Por Lidia Ferrari
Como dice la ciencia médica, si se aíslan los contagiados el virus queda reducido a ese estrecho lugar y desaparece la irradiación.
Claro, en un planeta hiperconectado pueden algunos infectados viajar y esparcirlo. Pero siempre será necesario ese contacto corporal. En cambio, la noticia del virus, es decir, la palabra coronavirus se sigue esparciendo al infinito por las redes sociales, por el mundo de las noticias. Todos hablan de ello. En las escuelas los chicos no hacen chistes sino del coronavirus. Cuando alguien tose en el planeta infectado de las palabras coronavirus y China, sus vecinos se sobrecogen por el temor, reaccionan como si todo el sentido de la vida pasara, ahora, por el virus y su carácter mortal.
Lo que se extiende como una epidemia sin remedio es el virus de la palabra que inocula cada alma y la obliga a pensar sólo en eso. El lenguaje te apresa y, si todos hablan de eso, no hay manera de que no seamos inoculado por ese virus cuyo minúsculo ser concreto quizás ya haya sido aislado, controlado.

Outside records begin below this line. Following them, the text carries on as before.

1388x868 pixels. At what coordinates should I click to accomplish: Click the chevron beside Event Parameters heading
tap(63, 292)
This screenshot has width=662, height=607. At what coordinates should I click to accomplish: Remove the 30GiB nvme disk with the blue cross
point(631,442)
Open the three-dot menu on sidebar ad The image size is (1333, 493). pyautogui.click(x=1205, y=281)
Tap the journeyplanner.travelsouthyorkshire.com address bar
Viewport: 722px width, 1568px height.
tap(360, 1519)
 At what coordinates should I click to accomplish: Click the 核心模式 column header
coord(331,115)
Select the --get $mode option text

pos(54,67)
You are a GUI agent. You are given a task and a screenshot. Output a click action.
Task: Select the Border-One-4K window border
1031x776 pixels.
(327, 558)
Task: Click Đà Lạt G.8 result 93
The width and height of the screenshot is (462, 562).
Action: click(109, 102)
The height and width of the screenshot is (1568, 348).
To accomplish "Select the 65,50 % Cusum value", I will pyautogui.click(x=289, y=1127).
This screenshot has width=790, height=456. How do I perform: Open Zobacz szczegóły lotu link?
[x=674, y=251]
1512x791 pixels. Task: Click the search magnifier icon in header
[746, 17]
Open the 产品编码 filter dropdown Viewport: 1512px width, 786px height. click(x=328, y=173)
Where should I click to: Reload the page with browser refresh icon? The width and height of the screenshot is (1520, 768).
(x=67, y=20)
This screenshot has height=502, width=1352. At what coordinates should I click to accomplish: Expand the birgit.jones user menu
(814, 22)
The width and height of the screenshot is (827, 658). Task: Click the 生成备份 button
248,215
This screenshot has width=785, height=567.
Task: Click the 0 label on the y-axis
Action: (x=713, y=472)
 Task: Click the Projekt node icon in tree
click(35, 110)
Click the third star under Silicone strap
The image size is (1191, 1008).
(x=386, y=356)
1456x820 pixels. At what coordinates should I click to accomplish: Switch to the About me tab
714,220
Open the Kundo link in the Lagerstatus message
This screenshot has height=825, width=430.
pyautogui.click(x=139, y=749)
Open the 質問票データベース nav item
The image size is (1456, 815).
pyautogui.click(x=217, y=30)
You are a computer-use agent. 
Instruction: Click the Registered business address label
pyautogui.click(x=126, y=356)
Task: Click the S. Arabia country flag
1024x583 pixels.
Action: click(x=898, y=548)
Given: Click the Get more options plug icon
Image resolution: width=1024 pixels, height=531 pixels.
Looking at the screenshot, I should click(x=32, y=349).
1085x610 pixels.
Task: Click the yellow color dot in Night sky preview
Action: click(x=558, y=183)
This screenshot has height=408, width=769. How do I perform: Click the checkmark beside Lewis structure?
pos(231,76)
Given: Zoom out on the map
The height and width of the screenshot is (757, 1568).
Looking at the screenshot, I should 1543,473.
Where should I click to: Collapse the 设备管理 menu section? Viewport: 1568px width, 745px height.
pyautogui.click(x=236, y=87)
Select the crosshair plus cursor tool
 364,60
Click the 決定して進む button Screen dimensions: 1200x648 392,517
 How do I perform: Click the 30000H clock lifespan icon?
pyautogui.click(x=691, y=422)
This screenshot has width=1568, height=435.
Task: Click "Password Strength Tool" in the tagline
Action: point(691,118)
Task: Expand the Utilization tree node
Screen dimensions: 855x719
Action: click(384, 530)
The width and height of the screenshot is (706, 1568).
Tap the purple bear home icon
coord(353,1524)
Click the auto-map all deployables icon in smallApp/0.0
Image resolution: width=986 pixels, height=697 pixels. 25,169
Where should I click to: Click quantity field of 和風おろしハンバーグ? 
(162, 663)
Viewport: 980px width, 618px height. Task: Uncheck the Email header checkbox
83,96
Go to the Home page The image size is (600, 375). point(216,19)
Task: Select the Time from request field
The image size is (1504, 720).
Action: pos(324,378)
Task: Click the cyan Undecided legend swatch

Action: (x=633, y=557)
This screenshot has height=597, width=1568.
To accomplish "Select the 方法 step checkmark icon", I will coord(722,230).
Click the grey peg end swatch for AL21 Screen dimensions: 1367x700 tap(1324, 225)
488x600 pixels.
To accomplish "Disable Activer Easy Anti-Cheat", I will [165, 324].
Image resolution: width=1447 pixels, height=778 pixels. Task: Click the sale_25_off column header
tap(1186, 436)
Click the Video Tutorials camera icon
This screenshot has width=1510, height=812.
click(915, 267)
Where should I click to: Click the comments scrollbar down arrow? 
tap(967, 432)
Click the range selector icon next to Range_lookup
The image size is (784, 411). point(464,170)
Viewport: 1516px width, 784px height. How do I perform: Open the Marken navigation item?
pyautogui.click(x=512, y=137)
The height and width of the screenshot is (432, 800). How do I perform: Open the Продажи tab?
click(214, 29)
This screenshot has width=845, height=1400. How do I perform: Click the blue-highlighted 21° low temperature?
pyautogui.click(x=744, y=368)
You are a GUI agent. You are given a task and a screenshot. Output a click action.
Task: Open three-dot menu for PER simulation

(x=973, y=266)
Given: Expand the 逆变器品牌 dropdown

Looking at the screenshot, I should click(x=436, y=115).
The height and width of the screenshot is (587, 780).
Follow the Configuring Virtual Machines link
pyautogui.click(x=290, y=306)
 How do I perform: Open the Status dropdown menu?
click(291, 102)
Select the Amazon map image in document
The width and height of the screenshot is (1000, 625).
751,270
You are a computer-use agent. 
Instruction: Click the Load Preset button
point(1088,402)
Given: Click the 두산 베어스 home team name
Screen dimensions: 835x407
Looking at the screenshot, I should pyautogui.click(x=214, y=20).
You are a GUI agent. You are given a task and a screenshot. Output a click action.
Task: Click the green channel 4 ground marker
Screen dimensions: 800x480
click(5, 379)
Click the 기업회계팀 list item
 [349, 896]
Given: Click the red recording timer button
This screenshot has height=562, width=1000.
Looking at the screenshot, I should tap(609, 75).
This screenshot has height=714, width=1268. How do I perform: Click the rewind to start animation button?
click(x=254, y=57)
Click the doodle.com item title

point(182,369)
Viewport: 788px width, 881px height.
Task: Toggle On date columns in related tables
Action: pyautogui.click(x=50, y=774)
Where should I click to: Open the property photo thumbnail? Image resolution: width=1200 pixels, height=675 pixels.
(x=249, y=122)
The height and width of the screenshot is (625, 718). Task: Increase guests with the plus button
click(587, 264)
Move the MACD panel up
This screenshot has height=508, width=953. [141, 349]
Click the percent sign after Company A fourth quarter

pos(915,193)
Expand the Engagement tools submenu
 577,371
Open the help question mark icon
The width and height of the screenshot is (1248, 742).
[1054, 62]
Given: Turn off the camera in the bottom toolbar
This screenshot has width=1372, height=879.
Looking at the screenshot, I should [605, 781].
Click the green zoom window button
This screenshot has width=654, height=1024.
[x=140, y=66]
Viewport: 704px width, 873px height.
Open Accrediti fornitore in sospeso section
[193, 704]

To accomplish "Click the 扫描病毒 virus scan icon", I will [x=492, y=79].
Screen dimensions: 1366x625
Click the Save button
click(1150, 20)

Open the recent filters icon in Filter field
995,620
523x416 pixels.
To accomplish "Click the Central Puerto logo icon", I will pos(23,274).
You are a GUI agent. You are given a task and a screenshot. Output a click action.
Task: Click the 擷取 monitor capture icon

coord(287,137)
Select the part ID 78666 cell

Existen algunas palabras particularmente virales: son aquellas que anuncian una amenaza de algún tipo y usufructúan de este carácter contagioso de la palabra. Cuando alguien expande el carácter amenazante de la palabra, todos quedarán conmovidos y, como ocurre con el contagiado, será un propagador de esa amenaza.
El valor extremo, excesivo, que tienen los medios de comunicación y las redes sociales muestra que la palabra es el medio por el cual cualquier enunciado puede volverse viral y que es ella, la palabra, la que muestra su carácter letal esparciendo una amenaza, una sospecha, una calumnia, un estigma.